→ **Exercise**
From the first line to the last, write out the listing exactly.

Segment Open

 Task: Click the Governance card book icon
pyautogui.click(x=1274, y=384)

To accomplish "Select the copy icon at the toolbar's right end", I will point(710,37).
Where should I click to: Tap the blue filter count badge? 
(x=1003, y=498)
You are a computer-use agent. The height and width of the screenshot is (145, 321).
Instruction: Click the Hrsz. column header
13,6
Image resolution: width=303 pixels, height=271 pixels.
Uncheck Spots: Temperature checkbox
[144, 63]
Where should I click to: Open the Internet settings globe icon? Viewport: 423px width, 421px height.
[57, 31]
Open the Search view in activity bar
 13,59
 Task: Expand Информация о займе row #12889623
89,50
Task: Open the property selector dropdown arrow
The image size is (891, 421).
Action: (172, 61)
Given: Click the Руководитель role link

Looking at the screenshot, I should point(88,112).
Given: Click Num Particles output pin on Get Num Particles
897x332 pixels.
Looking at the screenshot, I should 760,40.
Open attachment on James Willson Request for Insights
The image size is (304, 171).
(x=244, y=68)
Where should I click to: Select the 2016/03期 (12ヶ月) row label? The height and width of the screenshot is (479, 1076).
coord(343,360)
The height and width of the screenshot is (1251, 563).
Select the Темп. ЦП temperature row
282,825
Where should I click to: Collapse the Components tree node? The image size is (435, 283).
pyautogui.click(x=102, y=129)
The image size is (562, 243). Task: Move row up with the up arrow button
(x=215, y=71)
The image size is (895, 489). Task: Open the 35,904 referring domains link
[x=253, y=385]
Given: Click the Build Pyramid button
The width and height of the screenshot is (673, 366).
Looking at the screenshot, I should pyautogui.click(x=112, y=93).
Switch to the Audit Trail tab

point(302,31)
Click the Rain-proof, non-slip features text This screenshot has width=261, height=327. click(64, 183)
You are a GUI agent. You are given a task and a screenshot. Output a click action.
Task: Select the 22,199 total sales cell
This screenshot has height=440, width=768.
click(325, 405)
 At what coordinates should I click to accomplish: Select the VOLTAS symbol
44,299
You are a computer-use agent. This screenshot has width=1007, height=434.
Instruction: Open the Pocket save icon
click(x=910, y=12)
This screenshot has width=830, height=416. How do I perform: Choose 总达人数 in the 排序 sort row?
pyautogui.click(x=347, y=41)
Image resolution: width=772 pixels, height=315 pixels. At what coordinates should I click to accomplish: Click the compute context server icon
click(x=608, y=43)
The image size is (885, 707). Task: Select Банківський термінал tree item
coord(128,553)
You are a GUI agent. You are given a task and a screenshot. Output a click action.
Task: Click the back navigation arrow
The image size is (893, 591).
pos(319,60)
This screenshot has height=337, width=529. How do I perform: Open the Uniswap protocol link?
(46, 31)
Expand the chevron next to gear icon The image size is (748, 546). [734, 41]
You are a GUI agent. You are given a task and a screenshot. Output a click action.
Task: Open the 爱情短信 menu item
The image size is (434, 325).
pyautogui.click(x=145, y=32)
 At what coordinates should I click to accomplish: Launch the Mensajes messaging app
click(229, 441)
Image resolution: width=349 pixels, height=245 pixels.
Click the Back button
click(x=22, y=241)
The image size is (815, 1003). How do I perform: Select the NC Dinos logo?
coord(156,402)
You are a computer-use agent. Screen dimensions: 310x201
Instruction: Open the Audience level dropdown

Segment Closed

→ **Written answer**
 Task: Click the Governance card book icon
pyautogui.click(x=1274, y=384)

To accomplish "Select the copy icon at the toolbar's right end", I will point(710,37).
Where should I click to: Tap the blue filter count badge? 
(x=1003, y=498)
You are a computer-use agent. The height and width of the screenshot is (145, 321).
Instruction: Click the Hrsz. column header
13,6
Image resolution: width=303 pixels, height=271 pixels.
Uncheck Spots: Temperature checkbox
[144, 63]
Where should I click to: Open the Internet settings globe icon? Viewport: 423px width, 421px height.
[57, 31]
Open the Search view in activity bar
 13,59
 Task: Expand Информация о займе row #12889623
89,50
Task: Open the property selector dropdown arrow
The image size is (891, 421).
Action: (172, 61)
Given: Click the Руководитель role link

Looking at the screenshot, I should point(88,112).
Given: Click Num Particles output pin on Get Num Particles
897x332 pixels.
Looking at the screenshot, I should 760,40.
Open attachment on James Willson Request for Insights
The image size is (304, 171).
(x=244, y=68)
Where should I click to: Select the 2016/03期 (12ヶ月) row label? The height and width of the screenshot is (479, 1076).
coord(343,360)
The height and width of the screenshot is (1251, 563).
Select the Темп. ЦП temperature row
282,825
Where should I click to: Collapse the Components tree node? The image size is (435, 283).
pyautogui.click(x=102, y=129)
The image size is (562, 243). Task: Move row up with the up arrow button
(x=215, y=71)
The image size is (895, 489). Task: Open the 35,904 referring domains link
[x=253, y=385]
Given: Click the Build Pyramid button
The width and height of the screenshot is (673, 366).
Looking at the screenshot, I should pyautogui.click(x=112, y=93).
Switch to the Audit Trail tab

point(302,31)
Click the Rain-proof, non-slip features text This screenshot has width=261, height=327. click(64, 183)
You are a GUI agent. You are given a task and a screenshot. Output a click action.
Task: Select the 22,199 total sales cell
This screenshot has height=440, width=768.
click(325, 405)
 At what coordinates should I click to accomplish: Select the VOLTAS symbol
44,299
You are a computer-use agent. This screenshot has width=1007, height=434.
Instruction: Open the Pocket save icon
click(x=910, y=12)
This screenshot has width=830, height=416. How do I perform: Choose 总达人数 in the 排序 sort row?
pyautogui.click(x=347, y=41)
Image resolution: width=772 pixels, height=315 pixels. At what coordinates should I click to accomplish: Click the compute context server icon
click(x=608, y=43)
The image size is (885, 707). Task: Select Банківський термінал tree item
coord(128,553)
You are a GUI agent. You are given a task and a screenshot. Output a click action.
Task: Click the back navigation arrow
The image size is (893, 591).
pos(319,60)
This screenshot has height=337, width=529. How do I perform: Open the Uniswap protocol link?
(46, 31)
Expand the chevron next to gear icon The image size is (748, 546). [734, 41]
You are a GUI agent. You are given a task and a screenshot. Output a click action.
Task: Open the 爱情短信 menu item
The image size is (434, 325).
pyautogui.click(x=145, y=32)
 At what coordinates should I click to accomplish: Launch the Mensajes messaging app
click(229, 441)
Image resolution: width=349 pixels, height=245 pixels.
Click the Back button
click(x=22, y=241)
The image size is (815, 1003). How do I perform: Select the NC Dinos logo?
coord(156,402)
You are a computer-use agent. Screen dimensions: 310x201
Instruction: Open the Audience level dropdown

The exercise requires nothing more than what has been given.